Entries from a data collection —
-*-
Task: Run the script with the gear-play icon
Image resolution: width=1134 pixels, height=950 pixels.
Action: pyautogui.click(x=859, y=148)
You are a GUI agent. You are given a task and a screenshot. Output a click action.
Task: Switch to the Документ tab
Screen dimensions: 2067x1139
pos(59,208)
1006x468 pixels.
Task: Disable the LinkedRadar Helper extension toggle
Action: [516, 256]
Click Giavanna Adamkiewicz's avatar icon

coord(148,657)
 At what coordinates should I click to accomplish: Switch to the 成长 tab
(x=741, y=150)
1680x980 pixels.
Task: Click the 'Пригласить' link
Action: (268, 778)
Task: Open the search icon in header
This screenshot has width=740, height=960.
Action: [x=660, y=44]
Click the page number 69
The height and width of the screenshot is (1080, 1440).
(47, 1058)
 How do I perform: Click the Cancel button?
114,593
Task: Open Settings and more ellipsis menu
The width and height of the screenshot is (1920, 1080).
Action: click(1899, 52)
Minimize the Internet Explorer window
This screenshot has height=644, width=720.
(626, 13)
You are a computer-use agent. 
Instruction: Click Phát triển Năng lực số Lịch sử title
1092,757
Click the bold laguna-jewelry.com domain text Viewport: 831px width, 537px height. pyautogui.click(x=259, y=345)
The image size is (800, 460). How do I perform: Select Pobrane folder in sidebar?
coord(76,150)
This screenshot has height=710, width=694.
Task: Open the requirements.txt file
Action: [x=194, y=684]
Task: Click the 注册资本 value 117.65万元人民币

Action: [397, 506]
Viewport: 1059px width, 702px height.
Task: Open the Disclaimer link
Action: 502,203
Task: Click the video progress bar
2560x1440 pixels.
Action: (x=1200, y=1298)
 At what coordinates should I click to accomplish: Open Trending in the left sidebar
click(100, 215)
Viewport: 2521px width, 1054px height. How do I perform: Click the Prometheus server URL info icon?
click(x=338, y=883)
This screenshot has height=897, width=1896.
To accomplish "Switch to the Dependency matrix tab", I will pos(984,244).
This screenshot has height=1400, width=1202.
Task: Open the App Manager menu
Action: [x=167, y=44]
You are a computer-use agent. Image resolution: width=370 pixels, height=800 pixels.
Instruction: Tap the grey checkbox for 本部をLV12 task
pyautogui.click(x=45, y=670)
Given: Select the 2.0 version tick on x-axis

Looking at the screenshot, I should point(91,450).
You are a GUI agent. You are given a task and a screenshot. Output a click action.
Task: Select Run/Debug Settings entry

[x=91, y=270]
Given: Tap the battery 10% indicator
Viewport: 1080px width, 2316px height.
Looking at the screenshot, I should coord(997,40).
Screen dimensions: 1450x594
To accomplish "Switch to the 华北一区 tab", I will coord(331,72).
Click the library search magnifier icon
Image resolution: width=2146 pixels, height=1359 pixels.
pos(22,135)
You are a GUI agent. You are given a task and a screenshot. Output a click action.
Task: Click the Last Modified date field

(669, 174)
-*-
DESCRIPTION OF THE TASK — Reproduce every entry above verbatim, line for line.

OUTPUT BELOW —
Task: Run the script with the gear-play icon
Image resolution: width=1134 pixels, height=950 pixels.
Action: pyautogui.click(x=859, y=148)
You are a GUI agent. You are given a task and a screenshot. Output a click action.
Task: Switch to the Документ tab
Screen dimensions: 2067x1139
pos(59,208)
1006x468 pixels.
Task: Disable the LinkedRadar Helper extension toggle
Action: [516, 256]
Click Giavanna Adamkiewicz's avatar icon

coord(148,657)
 At what coordinates should I click to accomplish: Switch to the 成长 tab
(x=741, y=150)
1680x980 pixels.
Task: Click the 'Пригласить' link
Action: (268, 778)
Task: Open the search icon in header
This screenshot has width=740, height=960.
Action: [x=660, y=44]
Click the page number 69
The height and width of the screenshot is (1080, 1440).
(47, 1058)
 How do I perform: Click the Cancel button?
114,593
Task: Open Settings and more ellipsis menu
The width and height of the screenshot is (1920, 1080).
Action: click(1899, 52)
Minimize the Internet Explorer window
This screenshot has height=644, width=720.
(626, 13)
You are a computer-use agent. 
Instruction: Click Phát triển Năng lực số Lịch sử title
1092,757
Click the bold laguna-jewelry.com domain text Viewport: 831px width, 537px height. pyautogui.click(x=259, y=345)
The image size is (800, 460). How do I perform: Select Pobrane folder in sidebar?
coord(76,150)
This screenshot has height=710, width=694.
Task: Open the requirements.txt file
Action: [x=194, y=684]
Task: Click the 注册资本 value 117.65万元人民币

Action: [397, 506]
Viewport: 1059px width, 702px height.
Task: Open the Disclaimer link
Action: 502,203
Task: Click the video progress bar
2560x1440 pixels.
Action: (x=1200, y=1298)
 At what coordinates should I click to accomplish: Open Trending in the left sidebar
click(100, 215)
Viewport: 2521px width, 1054px height. How do I perform: Click the Prometheus server URL info icon?
click(x=338, y=883)
This screenshot has height=897, width=1896.
To accomplish "Switch to the Dependency matrix tab", I will pos(984,244).
This screenshot has height=1400, width=1202.
Task: Open the App Manager menu
Action: [x=167, y=44]
You are a computer-use agent. Image resolution: width=370 pixels, height=800 pixels.
Instruction: Tap the grey checkbox for 本部をLV12 task
pyautogui.click(x=45, y=670)
Given: Select the 2.0 version tick on x-axis

Looking at the screenshot, I should point(91,450).
You are a GUI agent. You are given a task and a screenshot. Output a click action.
Task: Select Run/Debug Settings entry

[x=91, y=270]
Given: Tap the battery 10% indicator
Viewport: 1080px width, 2316px height.
Looking at the screenshot, I should coord(997,40).
Screen dimensions: 1450x594
To accomplish "Switch to the 华北一区 tab", I will coord(331,72).
Click the library search magnifier icon
Image resolution: width=2146 pixels, height=1359 pixels.
pos(22,135)
You are a GUI agent. You are given a task and a screenshot. Output a click action.
Task: Click the Last Modified date field

(669, 174)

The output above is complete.